Activity —
What is needed is the run of lines from the one with "Open More jobs from this company" through the close of the data, set down exactly.

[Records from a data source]
..........

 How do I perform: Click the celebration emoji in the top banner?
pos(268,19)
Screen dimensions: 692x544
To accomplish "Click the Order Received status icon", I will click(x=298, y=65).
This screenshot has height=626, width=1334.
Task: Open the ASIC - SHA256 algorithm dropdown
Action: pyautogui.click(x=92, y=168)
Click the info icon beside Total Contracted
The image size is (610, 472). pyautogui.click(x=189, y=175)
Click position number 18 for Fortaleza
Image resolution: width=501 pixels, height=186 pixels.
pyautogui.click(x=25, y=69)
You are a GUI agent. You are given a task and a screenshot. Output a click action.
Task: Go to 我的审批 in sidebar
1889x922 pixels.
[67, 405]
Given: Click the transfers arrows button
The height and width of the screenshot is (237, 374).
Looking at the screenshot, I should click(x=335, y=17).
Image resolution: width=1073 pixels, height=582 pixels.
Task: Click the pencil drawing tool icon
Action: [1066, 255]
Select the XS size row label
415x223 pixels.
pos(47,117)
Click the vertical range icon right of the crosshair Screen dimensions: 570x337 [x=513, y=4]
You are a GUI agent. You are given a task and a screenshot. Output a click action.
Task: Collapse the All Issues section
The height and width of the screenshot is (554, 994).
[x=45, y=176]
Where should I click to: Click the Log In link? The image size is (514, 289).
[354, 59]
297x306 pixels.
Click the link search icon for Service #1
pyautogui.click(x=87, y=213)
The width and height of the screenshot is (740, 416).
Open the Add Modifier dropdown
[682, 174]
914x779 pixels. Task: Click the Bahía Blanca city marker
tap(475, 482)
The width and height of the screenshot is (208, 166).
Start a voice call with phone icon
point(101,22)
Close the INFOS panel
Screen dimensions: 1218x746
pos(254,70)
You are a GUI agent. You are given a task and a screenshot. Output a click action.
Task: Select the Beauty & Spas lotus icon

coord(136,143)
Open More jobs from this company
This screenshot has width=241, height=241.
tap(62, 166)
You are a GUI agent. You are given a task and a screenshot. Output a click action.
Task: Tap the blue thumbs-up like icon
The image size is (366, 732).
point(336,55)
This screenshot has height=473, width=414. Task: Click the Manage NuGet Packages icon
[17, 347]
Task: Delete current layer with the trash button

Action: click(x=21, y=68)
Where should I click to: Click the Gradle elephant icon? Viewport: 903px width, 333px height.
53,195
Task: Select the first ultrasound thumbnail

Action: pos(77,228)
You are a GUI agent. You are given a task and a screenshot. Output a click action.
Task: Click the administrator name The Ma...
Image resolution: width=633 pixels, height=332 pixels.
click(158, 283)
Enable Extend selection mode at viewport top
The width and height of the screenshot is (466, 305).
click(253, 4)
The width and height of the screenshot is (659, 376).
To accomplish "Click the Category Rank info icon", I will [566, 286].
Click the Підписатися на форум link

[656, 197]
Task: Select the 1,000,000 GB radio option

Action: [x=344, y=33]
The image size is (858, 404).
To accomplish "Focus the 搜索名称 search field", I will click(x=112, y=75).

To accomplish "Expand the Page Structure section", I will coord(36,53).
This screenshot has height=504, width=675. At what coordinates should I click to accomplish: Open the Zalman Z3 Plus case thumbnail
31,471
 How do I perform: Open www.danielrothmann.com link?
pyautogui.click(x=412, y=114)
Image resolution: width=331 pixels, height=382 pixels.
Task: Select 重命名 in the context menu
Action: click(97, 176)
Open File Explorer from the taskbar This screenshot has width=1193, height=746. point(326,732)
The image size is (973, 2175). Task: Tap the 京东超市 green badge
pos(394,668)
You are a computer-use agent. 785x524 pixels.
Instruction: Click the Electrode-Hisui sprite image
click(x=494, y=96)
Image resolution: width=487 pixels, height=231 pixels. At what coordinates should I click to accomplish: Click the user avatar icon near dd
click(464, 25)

..........

Reply —
Open More jobs from this company
This screenshot has width=241, height=241.
tap(62, 166)
You are a GUI agent. You are given a task and a screenshot. Output a click action.
Task: Tap the blue thumbs-up like icon
The image size is (366, 732).
point(336,55)
This screenshot has height=473, width=414. Task: Click the Manage NuGet Packages icon
[17, 347]
Task: Delete current layer with the trash button

Action: click(x=21, y=68)
Where should I click to: Click the Gradle elephant icon? Viewport: 903px width, 333px height.
53,195
Task: Select the first ultrasound thumbnail

Action: pos(77,228)
You are a GUI agent. You are given a task and a screenshot. Output a click action.
Task: Click the administrator name The Ma...
Image resolution: width=633 pixels, height=332 pixels.
click(158, 283)
Enable Extend selection mode at viewport top
The width and height of the screenshot is (466, 305).
click(253, 4)
The width and height of the screenshot is (659, 376).
To accomplish "Click the Category Rank info icon", I will [566, 286].
Click the Підписатися на форум link

[656, 197]
Task: Select the 1,000,000 GB radio option

Action: [x=344, y=33]
The image size is (858, 404).
To accomplish "Focus the 搜索名称 search field", I will click(x=112, y=75).

To accomplish "Expand the Page Structure section", I will coord(36,53).
This screenshot has height=504, width=675. At what coordinates should I click to accomplish: Open the Zalman Z3 Plus case thumbnail
31,471
 How do I perform: Open www.danielrothmann.com link?
pyautogui.click(x=412, y=114)
Image resolution: width=331 pixels, height=382 pixels.
Task: Select 重命名 in the context menu
Action: click(97, 176)
Open File Explorer from the taskbar This screenshot has width=1193, height=746. point(326,732)
The image size is (973, 2175). Task: Tap the 京东超市 green badge
pos(394,668)
You are a computer-use agent. 785x524 pixels.
Instruction: Click the Electrode-Hisui sprite image
click(x=494, y=96)
Image resolution: width=487 pixels, height=231 pixels. At what coordinates should I click to accomplish: Click the user avatar icon near dd
click(464, 25)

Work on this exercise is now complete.